Your thyroid gland is a small, butterfly-shaped gland located in your neck just below your Adam’s apple. The thyroid produces hormones that affect your body’s metabolism, which controls how your body uses and stores energy from the food you eat as well as how certain organs function.
When your thyroid is not functioning properly, it can affect:
- Body weight
- Energy level
- Skin
- Muscle strength
- Memory
- Heart rate
- Cholesterol level
Thyroid problems are very common, especially among women, affecting about one in every eight North American women at some point during their life. However, thyroid problems often are misdiagnosed because their symptoms sometimes develop gradually and are confused with other medical problems.
The most common thyroid disorders occur either when your thyroid fails to produce enough hormones, a condition called hypothyroidism, or when your thyroid produces an excessive amount of hormones, causing hyperthyroidism. Most thyroid disorders can be diagnosed with a simple blood test, called a thyroid stimulating hormone (TSH) test.
Treatment typically involves surgery, medications and radioactive iodine.
Hyperthyroidism
Hyperthyroidism occurs when the thyroid produces excess thyroid hormone.
Hyperthyroidism is a common disorder affecting over two million North Americans, most of whom are women.
The most common cause of the condition is Graves’ disease, which accounts for 85 percent of cases. Hyperthyroidism also can result from nodular goiter, a condition in which an inflammation of the thyroid occurs due to viral infections or other causes, ingestion of excessive amounts of thyroid hormone, and ingestion of excessive iodine.
Initially, many patients do not experience any symptoms and therefore do not get diagnosed with hyperthyroidism until it is more advanced. In older people, some or all of the typical symptoms of hyperthyroidism may be absent, and the patient may just lose weight or become depressed.
Typical symptoms of the condition include:
- Nervousness and irritability
- Increased resting heart rate, which causes heart palpitations
- Heat intolerance and increased sweating
- Tremors
- Weight loss with increase in appetite
- Frequent bowel movements
- Thyroid enlargement causing a lump in the neck
- Pretibial myxdemia, which causes a thick redness on the front of legs and typically occurs with Graves’ disease
- Thin, delicate skin and irregular fingernail and hair growth
- Menstrual disturbance, such as decreased flow
- Mental disturbances
- Sleep disturbances, including insomnia
- Changes in vision, eye irritation or exophthalmos, which is a protrusion of the eyes that typically occurs with Graves’ disease
Hypothyroidism
Hypothyroidism occurs when the thyroid gland fails to produce enough thyroid hormone. Without enough thyroid hormone, the body becomes tired and run down. Every organ system slows, including the brain, which affects concentration; the gut, causing constipation; and metabolism — the rate at which the body burns energy — resulting in weight gain.
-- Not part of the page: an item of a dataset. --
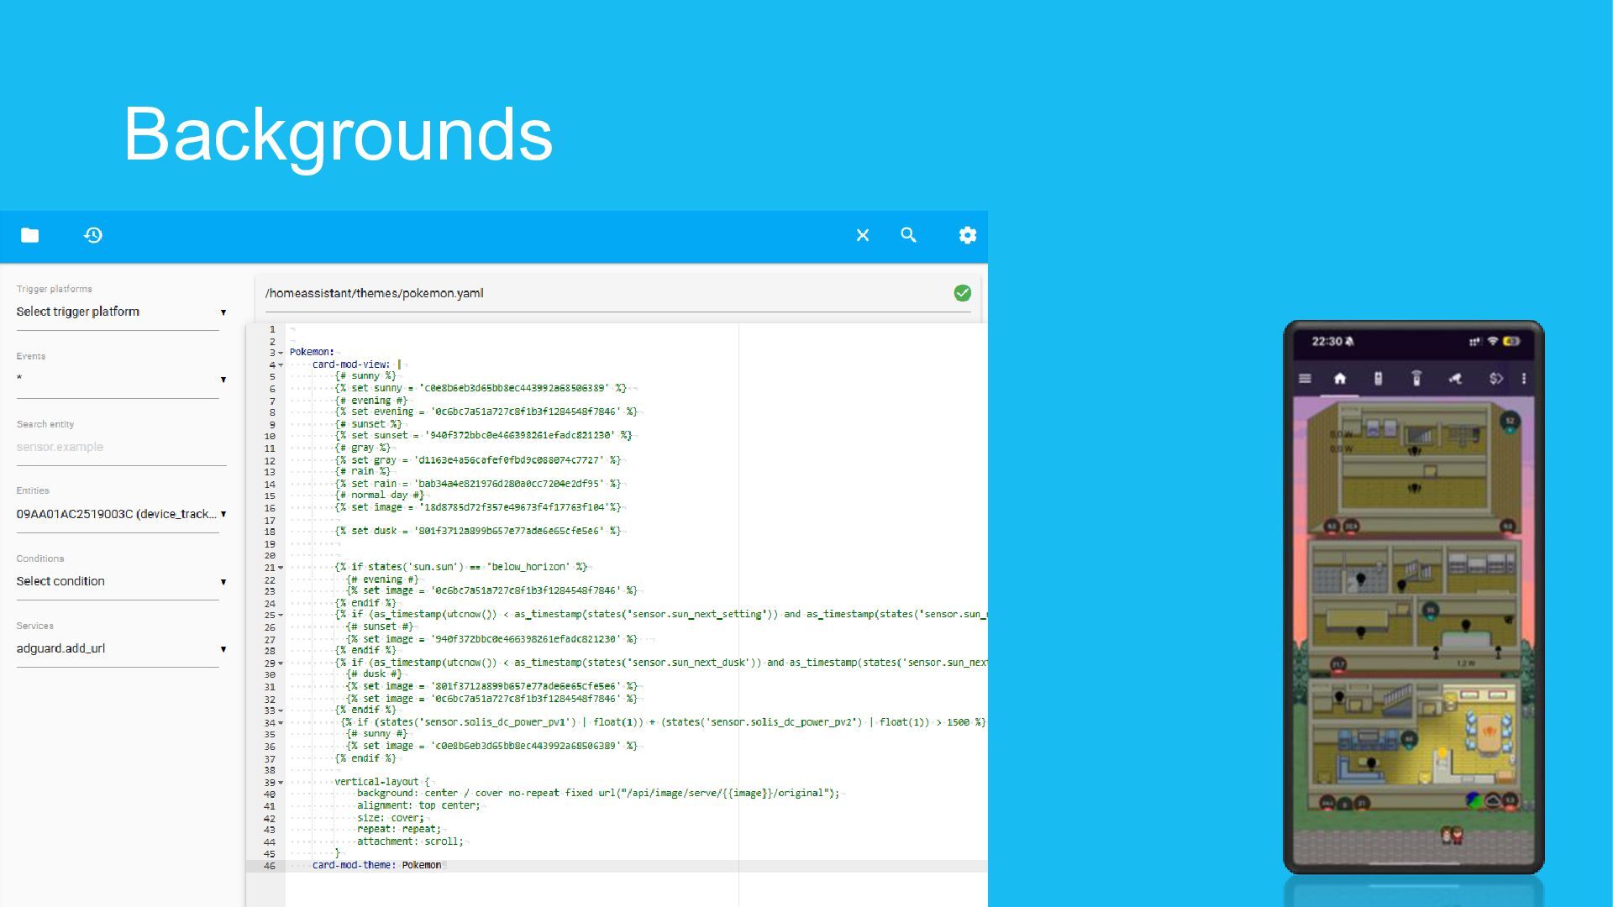Fold the vertical-layout block at line 39
This screenshot has height=907, width=1613.
281,783
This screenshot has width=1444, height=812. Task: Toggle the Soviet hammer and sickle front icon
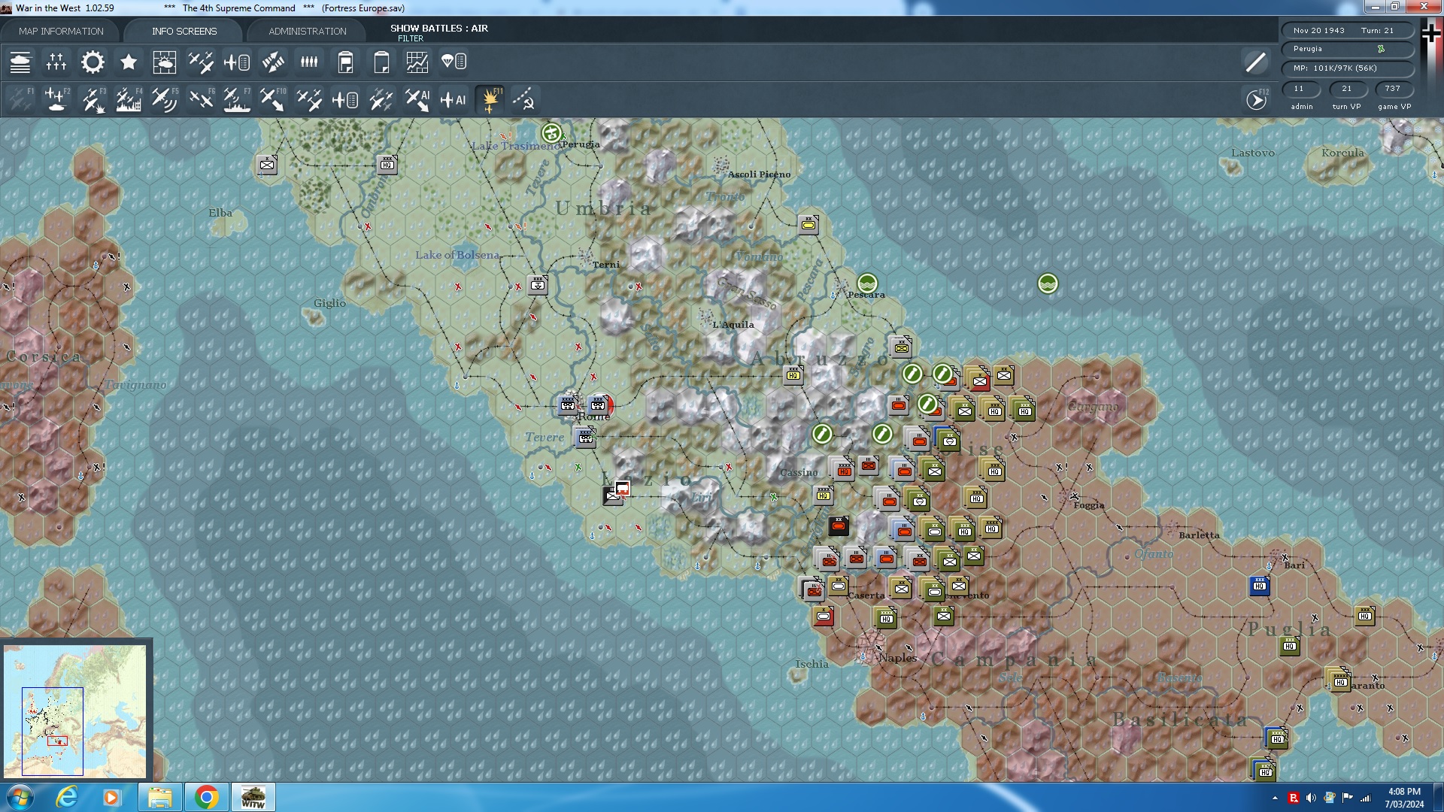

Although there are many different causes of hypothyroidism, the resulting effect on the body is the same.
The most common cause of hypothyroidism is Hashimoto’s thyroiditis, a disease in which the body’s immune system attacks the thyroid gland. Failure of the pituitary gland to secrete a hormone to stimulate the thyroid gland, called secondary hypothyroidism, is a less common cause of hypothyroidism. Other causes include congenital defects, surgical removal of the thyroid gland, irradiation of the gland and inflammatory conditions.
The condition is more common in women and people over the age of 50. Other risk factors include thyroid surgery and exposure of the neck to X-ray or radiation treatments.
The symptoms of hypothyroidism depend on the amount of decrease in thyroid hormone and the duration of time in which the decrease has been present. Most patients experience mild symptoms, which are often confused with other problems. Symptoms may include:
- Fatigue
- Joint or muscle stiffness
- Decreased hearing
- Weight gain
- Dry skin
- Sensitivity to cold
- Coarseness or loss of hair
- Goiter, or an enlarged thyroid causing a lump in the neck
- Constipation
- Memory and mental impairment
- Depression
- Irritability
- Irregular or heavy menstruation
- Slowed heart rate
- Decreased libido
With proper treatment, patients with hypothyroidism can regain full control of their lives and completely eliminate symptoms.